Did you know that the average American reads at a 7th grade level and below? And only 2% of Americans have high literacy levels!
But here’s the thing: Even lawyers don’t want to read things that give them a headache. They already do that every day at work.
Simplicity is the ultimate sophistication.
Woody Guthrie once said, “Any fool can make something complicated. It takes a genius to make it simple.”
The Hemingway Editor app is an incredible tool I use to check the readability of my writing. It tells you the grade level of your writing and even analyzes areas that you can improve.
The bottom line? If conversions matter, then readability matters.
This is such a critical element to readability.
A good rule of thumb is to never have more than 3 sentences within a paragraph. In fact, more than 3 sentences is pushing it. Your chances of converting will decrease.
Spacing keeps things concise, direct, and easy to digest. Usually, the more white space there is in your copy, the better. This can vary depending on the type of copy that is being written.
Creating spacing in between sentences creates an “avalanche effect.” It causes your reader to keep reading. If you want to persuade people to take an action, it’s crucial that you get your message across…
And if you want to get your message across, then they need to read everything. It’s our job to guide them to the finish line.
Imagine if this entire “spacing” section was one or even two big paragraphs…
Does it inspire you to read it? Most likely not.
Bulky paragraphs create eye fatigue and it’s exhausting to look at. Break down your writing. It’s one of the easiest things you can do to your copy right now to increase conversions.
Great copy reads like a conversation. It sounds like a normal conversation you might have with a friend.
What does that look like in writing?
It’s simple. Questions come in where they should naturally come in. The writing sounds like it's addressed to one person. And the words read as how one would talk in real life.
You might have even caught on that this entire blog sounds quite like a normal conversation.
People buy things through their emotions. Not logic.
Think of the time you bought some Ibuprofen because you needed to kill the pain.
Think about getting your car towed and how fast you would find the money to get it back.
Think of the huge overnight lines people will endure when Apple launches a new product.

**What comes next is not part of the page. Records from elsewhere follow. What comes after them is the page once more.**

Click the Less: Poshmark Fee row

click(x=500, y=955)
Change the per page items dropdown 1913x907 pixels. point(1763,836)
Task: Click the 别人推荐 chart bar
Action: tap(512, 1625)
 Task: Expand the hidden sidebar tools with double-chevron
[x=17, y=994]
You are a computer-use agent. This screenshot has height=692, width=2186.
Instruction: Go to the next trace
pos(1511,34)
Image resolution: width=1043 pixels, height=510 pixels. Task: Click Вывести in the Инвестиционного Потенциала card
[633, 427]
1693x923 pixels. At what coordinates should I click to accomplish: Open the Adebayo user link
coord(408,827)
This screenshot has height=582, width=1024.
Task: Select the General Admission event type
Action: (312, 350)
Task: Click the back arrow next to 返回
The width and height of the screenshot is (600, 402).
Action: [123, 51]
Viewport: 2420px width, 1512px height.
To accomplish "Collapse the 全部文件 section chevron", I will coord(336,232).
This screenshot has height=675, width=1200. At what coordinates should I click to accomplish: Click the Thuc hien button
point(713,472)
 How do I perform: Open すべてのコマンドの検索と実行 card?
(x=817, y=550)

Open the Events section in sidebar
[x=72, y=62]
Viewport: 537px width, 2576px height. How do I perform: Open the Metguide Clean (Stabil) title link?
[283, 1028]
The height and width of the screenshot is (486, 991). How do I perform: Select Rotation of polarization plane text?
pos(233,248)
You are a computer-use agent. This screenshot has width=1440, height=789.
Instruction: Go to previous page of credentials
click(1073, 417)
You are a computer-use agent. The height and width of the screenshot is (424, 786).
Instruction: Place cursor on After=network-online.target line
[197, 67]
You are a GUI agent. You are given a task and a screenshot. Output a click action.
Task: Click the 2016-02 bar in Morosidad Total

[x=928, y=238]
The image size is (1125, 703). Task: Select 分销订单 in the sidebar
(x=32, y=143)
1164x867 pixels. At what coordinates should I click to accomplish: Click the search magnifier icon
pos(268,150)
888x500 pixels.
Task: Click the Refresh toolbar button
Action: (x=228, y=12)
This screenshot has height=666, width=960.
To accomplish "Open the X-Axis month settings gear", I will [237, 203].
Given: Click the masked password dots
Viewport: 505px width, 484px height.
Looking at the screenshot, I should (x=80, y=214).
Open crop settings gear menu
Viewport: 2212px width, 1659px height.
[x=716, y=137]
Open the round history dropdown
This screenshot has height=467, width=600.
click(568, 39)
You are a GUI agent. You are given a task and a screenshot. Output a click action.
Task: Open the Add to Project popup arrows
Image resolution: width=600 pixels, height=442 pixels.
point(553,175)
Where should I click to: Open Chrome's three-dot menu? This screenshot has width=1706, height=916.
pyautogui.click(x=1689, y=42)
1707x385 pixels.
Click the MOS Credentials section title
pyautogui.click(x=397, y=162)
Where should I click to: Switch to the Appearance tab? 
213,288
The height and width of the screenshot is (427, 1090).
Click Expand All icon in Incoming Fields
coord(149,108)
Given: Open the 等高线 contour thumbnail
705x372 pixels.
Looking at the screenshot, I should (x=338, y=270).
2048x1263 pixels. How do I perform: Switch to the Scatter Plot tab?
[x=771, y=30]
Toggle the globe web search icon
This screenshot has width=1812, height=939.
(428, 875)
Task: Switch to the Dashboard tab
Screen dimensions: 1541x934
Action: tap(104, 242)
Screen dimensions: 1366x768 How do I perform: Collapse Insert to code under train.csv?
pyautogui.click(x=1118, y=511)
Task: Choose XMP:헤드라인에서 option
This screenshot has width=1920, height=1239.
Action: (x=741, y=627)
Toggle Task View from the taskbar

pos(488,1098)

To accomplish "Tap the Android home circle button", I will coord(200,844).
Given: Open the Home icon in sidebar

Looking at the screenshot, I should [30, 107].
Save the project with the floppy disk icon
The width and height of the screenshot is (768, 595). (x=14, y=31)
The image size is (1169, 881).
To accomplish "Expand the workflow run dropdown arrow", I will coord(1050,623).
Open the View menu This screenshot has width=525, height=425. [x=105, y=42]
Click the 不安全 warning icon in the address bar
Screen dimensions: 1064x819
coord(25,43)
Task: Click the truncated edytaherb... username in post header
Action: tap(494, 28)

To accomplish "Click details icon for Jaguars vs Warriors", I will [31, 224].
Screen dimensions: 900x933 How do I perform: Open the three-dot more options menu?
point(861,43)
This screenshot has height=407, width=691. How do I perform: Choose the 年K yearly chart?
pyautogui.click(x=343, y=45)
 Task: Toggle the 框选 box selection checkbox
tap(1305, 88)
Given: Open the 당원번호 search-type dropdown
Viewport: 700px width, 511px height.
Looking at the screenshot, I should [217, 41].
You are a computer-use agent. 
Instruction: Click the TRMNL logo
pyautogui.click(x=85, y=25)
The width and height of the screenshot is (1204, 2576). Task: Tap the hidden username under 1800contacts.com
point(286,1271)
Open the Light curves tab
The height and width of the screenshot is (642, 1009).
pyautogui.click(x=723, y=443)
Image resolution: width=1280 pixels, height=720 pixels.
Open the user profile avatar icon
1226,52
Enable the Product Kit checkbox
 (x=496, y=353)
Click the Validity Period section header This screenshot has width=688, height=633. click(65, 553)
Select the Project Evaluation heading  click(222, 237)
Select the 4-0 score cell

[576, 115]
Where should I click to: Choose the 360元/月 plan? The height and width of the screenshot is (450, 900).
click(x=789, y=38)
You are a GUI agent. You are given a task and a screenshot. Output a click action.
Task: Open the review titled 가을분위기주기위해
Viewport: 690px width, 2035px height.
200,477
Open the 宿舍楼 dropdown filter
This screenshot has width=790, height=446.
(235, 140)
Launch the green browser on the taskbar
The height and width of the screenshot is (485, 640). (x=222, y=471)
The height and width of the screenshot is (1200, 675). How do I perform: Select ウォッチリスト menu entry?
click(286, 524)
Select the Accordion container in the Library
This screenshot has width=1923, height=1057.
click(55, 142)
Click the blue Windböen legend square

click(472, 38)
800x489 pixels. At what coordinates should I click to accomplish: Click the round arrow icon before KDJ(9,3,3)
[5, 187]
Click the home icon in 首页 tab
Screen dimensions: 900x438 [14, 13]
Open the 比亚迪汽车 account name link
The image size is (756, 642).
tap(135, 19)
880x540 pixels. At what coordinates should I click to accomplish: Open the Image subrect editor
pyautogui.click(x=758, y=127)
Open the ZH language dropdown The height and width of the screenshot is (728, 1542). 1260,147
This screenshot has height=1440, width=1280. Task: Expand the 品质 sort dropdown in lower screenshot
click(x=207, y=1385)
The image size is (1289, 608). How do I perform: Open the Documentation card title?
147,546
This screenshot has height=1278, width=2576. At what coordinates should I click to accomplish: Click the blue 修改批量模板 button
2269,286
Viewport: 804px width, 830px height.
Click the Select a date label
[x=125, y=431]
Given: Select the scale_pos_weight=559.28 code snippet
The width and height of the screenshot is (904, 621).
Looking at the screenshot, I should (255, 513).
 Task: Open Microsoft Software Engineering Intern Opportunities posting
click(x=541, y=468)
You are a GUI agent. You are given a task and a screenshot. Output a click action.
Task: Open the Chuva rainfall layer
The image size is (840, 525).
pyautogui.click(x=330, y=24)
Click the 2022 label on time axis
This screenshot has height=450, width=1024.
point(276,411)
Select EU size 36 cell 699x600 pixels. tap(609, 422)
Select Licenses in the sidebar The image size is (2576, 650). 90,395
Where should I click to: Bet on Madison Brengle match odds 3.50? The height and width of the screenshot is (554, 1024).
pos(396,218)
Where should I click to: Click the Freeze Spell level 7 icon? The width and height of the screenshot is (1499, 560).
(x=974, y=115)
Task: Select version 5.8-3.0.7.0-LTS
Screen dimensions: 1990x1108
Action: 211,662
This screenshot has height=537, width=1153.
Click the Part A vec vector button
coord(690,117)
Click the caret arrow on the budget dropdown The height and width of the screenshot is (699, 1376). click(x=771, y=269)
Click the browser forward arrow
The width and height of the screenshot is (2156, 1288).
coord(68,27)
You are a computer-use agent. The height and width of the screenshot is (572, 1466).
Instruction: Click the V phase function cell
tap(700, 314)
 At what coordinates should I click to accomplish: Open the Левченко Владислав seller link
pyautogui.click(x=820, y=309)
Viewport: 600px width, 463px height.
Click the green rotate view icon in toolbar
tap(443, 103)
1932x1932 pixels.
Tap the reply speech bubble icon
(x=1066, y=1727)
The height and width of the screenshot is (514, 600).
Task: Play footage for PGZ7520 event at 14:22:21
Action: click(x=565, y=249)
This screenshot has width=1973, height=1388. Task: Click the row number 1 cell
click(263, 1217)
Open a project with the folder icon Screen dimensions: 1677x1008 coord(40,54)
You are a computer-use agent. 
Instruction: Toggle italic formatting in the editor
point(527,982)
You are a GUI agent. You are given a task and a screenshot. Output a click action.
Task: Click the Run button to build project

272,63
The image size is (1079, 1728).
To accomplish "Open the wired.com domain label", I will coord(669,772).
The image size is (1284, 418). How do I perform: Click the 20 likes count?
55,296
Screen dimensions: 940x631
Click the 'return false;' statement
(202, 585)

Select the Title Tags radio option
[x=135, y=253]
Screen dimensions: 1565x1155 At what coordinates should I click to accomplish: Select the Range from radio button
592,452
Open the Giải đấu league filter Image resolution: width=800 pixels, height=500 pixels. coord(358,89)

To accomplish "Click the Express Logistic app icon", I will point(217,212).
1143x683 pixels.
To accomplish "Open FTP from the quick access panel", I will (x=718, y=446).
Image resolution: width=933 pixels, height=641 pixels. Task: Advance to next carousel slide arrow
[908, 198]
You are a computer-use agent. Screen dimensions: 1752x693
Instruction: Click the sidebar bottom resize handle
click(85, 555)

The notion is completely true, yet for some reason, I see this ignored time and time again.
How, you ask?
Have you ever read something that bored you so much, you nearly fell asleep? It’s everywhere. If you fail to captivate people with your words, you fail to influence them.
This is especially true when it comes to copywriting. When you’re speaking to someone live - you have the advantage of tonality, inflection, and other nuances working in your favor…
But if all you have is the written word, you must do all you can to transfer the right emotions to your audience.
Use words that give people sensations like excitement, joy, humor, urgency, envy, etc.
Most copywriting focuses too much on convincing people through logic. You need to win their hearts through emotions before facts and statistics. The truth is that the copy itself already appeals to the logical side of our brains.
Remember this: People buy things emotionally first, then rationalize their decision with logic.
The worst crime in copywriting is being boring.
7. Strong and Clear Call-to-Actions (CTAs)
At last, you need to tell people what to do with a CTA. The CTA should be powerful and as clear as possible.
People look for every reason NOT to do something, so they need a good reason to take action. And if the rest of the copy did its job, then your audience should know exactly what that reason is for them.
Having no CTA is the number one reason your audience isn’t converting. It’s shocking to see how often I see this mistake. If people aren’t guided to do something, it’s very likely that they won’t do it.
These 7 copywriting techniques are simple enough to apply immediately into your copy. Simple, but very powerful.
- Eye-catching headlines
- Strong and Clear Call-to-Actions (CTAs)
They’ll instantly improve your current copy. And at the bare minimum, these elements are what you should consider when you write your copy in the future.
Now go apply these tactics and make more sales!